Proposal: add a connection_id to requests

Could we add a connection_id to the requests table, and start populating that field by tracking which requests went over the same connection? The connection_id could be unique per page. This would be helpful in understanding the full distribution of requests per connection; as I understand it, currently only the average is average as reqTotal/_connections.

FWIW, I am pretty sure the connection ID is in the raw HAR data and can be queried in bigquery (there is already one reported by WPT that is unique per page and used for the “connection view” waterfalls).

Yep, as Pat said, we already track this data in the HAR dumps. A quick example:

SELECT socket, count(socket) as num_requests 
FROM (
  SELECT 
    JSON_EXTRACT(payload, '$._socket') AS socket,
    url, page
  FROM [har.android_feb_15_2016_requests]
  WHERE page == 'http://www.amazon.com/'
) 
GROUP by socket
ORDER BY num_requests desc

Results:

Amazon.com: 49 sockets in total, sorted by number of requests per socket.

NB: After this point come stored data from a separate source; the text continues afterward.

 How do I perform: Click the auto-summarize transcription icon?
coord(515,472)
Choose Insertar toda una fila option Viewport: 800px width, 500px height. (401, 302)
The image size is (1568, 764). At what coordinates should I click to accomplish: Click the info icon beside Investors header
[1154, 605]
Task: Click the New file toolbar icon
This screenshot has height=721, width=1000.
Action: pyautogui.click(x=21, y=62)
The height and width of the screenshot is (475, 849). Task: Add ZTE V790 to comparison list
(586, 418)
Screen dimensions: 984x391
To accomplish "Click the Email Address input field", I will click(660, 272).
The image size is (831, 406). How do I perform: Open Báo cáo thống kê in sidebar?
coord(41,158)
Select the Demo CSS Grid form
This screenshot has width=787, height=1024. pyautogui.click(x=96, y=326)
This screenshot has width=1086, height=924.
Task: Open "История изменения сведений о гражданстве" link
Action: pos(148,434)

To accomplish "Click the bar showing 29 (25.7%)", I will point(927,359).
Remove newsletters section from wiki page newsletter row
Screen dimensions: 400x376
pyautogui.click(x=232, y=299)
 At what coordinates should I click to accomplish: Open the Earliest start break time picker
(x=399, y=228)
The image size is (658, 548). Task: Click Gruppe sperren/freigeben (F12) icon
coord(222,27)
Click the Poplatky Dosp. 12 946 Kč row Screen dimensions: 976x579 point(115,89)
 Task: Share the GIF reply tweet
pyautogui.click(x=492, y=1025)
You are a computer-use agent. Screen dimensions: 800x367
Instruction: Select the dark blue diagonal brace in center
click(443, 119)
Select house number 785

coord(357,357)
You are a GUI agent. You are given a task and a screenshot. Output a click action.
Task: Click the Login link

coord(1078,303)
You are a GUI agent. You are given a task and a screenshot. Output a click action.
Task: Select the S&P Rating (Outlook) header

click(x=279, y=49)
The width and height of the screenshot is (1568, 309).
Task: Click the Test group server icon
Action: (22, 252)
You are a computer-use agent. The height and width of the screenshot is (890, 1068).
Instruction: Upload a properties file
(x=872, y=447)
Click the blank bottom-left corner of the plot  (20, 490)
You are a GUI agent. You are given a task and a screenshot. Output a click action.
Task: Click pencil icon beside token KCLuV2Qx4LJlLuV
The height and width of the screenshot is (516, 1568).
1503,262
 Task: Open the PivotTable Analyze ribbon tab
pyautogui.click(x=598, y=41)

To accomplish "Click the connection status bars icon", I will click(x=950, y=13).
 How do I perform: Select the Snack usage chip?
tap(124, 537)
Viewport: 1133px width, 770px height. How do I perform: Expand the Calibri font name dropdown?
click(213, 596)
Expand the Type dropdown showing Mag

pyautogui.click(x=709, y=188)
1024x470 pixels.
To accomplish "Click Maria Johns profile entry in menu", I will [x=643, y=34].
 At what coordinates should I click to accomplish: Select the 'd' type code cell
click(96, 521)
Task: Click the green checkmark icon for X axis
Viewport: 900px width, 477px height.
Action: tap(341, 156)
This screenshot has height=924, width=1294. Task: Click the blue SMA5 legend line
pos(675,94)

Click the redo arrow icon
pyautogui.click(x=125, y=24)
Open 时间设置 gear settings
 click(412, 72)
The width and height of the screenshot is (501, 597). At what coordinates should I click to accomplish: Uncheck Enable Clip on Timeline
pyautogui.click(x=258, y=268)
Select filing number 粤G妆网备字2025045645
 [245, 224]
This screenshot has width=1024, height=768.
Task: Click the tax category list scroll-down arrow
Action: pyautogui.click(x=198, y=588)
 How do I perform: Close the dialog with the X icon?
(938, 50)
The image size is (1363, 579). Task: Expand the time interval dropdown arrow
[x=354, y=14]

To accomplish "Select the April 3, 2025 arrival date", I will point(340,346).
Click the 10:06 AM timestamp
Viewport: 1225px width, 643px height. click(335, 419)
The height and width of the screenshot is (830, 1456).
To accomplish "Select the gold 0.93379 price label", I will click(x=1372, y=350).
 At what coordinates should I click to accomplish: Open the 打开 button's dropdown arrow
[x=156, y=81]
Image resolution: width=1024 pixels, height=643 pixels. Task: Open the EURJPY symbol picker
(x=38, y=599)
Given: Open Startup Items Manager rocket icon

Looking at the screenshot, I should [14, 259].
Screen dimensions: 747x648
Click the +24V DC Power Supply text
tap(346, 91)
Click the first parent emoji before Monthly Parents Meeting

Great! I was hoping it could be added to the mysql dumps, so it’s good to know it’s available in the HAR dumps.

Is this something that makes more sense to propose on the github page? Or is the code that produces the mysql dumps hosted somewhere else? Thanks!

Yes, please open a github issue here: https://github.com/HTTPArchive/httparchive/issues

Done!
https://github.com/HTTPArchive/httparchive/issues/61